=== Begin Enclosure ===

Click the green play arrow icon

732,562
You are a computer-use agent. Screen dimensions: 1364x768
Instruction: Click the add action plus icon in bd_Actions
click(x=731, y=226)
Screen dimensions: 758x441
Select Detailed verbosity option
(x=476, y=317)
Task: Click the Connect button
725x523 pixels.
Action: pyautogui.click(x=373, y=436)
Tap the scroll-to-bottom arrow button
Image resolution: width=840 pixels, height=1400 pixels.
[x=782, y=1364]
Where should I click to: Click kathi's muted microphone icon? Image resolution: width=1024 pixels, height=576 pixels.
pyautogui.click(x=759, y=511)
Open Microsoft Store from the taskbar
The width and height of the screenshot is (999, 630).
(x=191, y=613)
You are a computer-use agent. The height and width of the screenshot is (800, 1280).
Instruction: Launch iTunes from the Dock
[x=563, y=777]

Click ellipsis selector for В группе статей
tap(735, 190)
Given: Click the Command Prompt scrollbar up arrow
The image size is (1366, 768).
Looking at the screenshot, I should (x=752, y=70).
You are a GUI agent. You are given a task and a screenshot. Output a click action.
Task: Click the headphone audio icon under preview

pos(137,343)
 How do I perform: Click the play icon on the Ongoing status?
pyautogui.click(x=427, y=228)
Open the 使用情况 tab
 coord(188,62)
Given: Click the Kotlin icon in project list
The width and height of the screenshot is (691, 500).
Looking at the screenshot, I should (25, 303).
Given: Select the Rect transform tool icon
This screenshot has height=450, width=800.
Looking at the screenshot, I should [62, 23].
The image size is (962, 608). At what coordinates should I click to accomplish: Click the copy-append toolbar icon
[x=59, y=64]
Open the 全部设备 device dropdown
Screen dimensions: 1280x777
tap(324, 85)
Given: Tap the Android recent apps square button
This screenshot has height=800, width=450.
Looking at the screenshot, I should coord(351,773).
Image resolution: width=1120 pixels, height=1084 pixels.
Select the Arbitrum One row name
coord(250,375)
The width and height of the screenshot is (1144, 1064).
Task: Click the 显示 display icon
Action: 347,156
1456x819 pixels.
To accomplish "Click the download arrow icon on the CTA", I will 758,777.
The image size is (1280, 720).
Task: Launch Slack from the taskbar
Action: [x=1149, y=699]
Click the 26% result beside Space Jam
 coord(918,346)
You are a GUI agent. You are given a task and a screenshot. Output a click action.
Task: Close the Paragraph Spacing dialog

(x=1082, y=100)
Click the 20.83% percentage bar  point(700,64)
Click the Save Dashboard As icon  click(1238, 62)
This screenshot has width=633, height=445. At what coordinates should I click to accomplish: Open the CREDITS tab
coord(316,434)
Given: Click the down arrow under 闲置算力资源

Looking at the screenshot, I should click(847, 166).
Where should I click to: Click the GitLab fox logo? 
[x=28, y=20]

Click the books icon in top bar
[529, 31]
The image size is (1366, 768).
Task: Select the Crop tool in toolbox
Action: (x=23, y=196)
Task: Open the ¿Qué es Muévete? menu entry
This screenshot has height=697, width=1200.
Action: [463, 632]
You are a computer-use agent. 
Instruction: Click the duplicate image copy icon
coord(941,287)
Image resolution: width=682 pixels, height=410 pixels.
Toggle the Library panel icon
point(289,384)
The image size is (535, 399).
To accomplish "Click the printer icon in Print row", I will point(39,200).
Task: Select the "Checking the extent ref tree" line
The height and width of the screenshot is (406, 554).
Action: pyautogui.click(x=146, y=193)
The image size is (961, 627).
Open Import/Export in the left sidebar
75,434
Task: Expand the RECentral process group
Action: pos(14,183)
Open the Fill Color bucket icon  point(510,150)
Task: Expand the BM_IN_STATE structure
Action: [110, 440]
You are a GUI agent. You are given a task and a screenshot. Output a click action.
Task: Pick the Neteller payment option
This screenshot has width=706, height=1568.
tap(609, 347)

=== End Enclosure ===

Brief: Everything in the material should be repeated exactly as written.

Task answer:
Click the green play arrow icon

732,562
You are a computer-use agent. Screen dimensions: 1364x768
Instruction: Click the add action plus icon in bd_Actions
click(x=731, y=226)
Screen dimensions: 758x441
Select Detailed verbosity option
(x=476, y=317)
Task: Click the Connect button
725x523 pixels.
Action: pyautogui.click(x=373, y=436)
Tap the scroll-to-bottom arrow button
Image resolution: width=840 pixels, height=1400 pixels.
[x=782, y=1364]
Where should I click to: Click kathi's muted microphone icon? Image resolution: width=1024 pixels, height=576 pixels.
pyautogui.click(x=759, y=511)
Open Microsoft Store from the taskbar
The width and height of the screenshot is (999, 630).
(x=191, y=613)
You are a computer-use agent. The height and width of the screenshot is (800, 1280).
Instruction: Launch iTunes from the Dock
[x=563, y=777]

Click ellipsis selector for В группе статей
tap(735, 190)
Given: Click the Command Prompt scrollbar up arrow
The image size is (1366, 768).
Looking at the screenshot, I should (x=752, y=70).
You are a GUI agent. You are given a task and a screenshot. Output a click action.
Task: Click the headphone audio icon under preview

pos(137,343)
 How do I perform: Click the play icon on the Ongoing status?
pyautogui.click(x=427, y=228)
Open the 使用情况 tab
 coord(188,62)
Given: Click the Kotlin icon in project list
The width and height of the screenshot is (691, 500).
Looking at the screenshot, I should (25, 303).
Given: Select the Rect transform tool icon
This screenshot has height=450, width=800.
Looking at the screenshot, I should [62, 23].
The image size is (962, 608). At what coordinates should I click to accomplish: Click the copy-append toolbar icon
[x=59, y=64]
Open the 全部设备 device dropdown
Screen dimensions: 1280x777
tap(324, 85)
Given: Tap the Android recent apps square button
This screenshot has height=800, width=450.
Looking at the screenshot, I should coord(351,773).
Image resolution: width=1120 pixels, height=1084 pixels.
Select the Arbitrum One row name
coord(250,375)
The width and height of the screenshot is (1144, 1064).
Task: Click the 显示 display icon
Action: 347,156
1456x819 pixels.
To accomplish "Click the download arrow icon on the CTA", I will 758,777.
The image size is (1280, 720).
Task: Launch Slack from the taskbar
Action: [x=1149, y=699]
Click the 26% result beside Space Jam
 coord(918,346)
You are a GUI agent. You are given a task and a screenshot. Output a click action.
Task: Close the Paragraph Spacing dialog

(x=1082, y=100)
Click the 20.83% percentage bar  point(700,64)
Click the Save Dashboard As icon  click(1238, 62)
This screenshot has width=633, height=445. At what coordinates should I click to accomplish: Open the CREDITS tab
coord(316,434)
Given: Click the down arrow under 闲置算力资源

Looking at the screenshot, I should click(847, 166).
Where should I click to: Click the GitLab fox logo? 
[x=28, y=20]

Click the books icon in top bar
[529, 31]
The image size is (1366, 768).
Task: Select the Crop tool in toolbox
Action: (x=23, y=196)
Task: Open the ¿Qué es Muévete? menu entry
This screenshot has height=697, width=1200.
Action: [463, 632]
You are a computer-use agent. 
Instruction: Click the duplicate image copy icon
coord(941,287)
Image resolution: width=682 pixels, height=410 pixels.
Toggle the Library panel icon
point(289,384)
The image size is (535, 399).
To accomplish "Click the printer icon in Print row", I will point(39,200).
Task: Select the "Checking the extent ref tree" line
The height and width of the screenshot is (406, 554).
Action: pyautogui.click(x=146, y=193)
The image size is (961, 627).
Open Import/Export in the left sidebar
75,434
Task: Expand the RECentral process group
Action: pos(14,183)
Open the Fill Color bucket icon  point(510,150)
Task: Expand the BM_IN_STATE structure
Action: [110, 440]
You are a GUI agent. You are given a task and a screenshot. Output a click action.
Task: Pick the Neteller payment option
This screenshot has width=706, height=1568.
tap(609, 347)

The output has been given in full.